Start of RECORDED DATA

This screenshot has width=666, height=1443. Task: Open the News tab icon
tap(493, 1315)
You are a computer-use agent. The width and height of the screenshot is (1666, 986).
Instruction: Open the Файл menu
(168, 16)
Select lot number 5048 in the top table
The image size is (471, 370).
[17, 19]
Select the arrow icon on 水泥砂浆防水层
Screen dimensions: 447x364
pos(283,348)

End of RECORDED DATA

DIRECTIONS FOR THIS TASK: Repeat these lines exactly.

RESPONSE TO THIS EXERCISE:
This screenshot has width=666, height=1443. Task: Open the News tab icon
tap(493, 1315)
You are a computer-use agent. The width and height of the screenshot is (1666, 986).
Instruction: Open the Файл menu
(168, 16)
Select lot number 5048 in the top table
The image size is (471, 370).
[17, 19]
Select the arrow icon on 水泥砂浆防水层
Screen dimensions: 447x364
pos(283,348)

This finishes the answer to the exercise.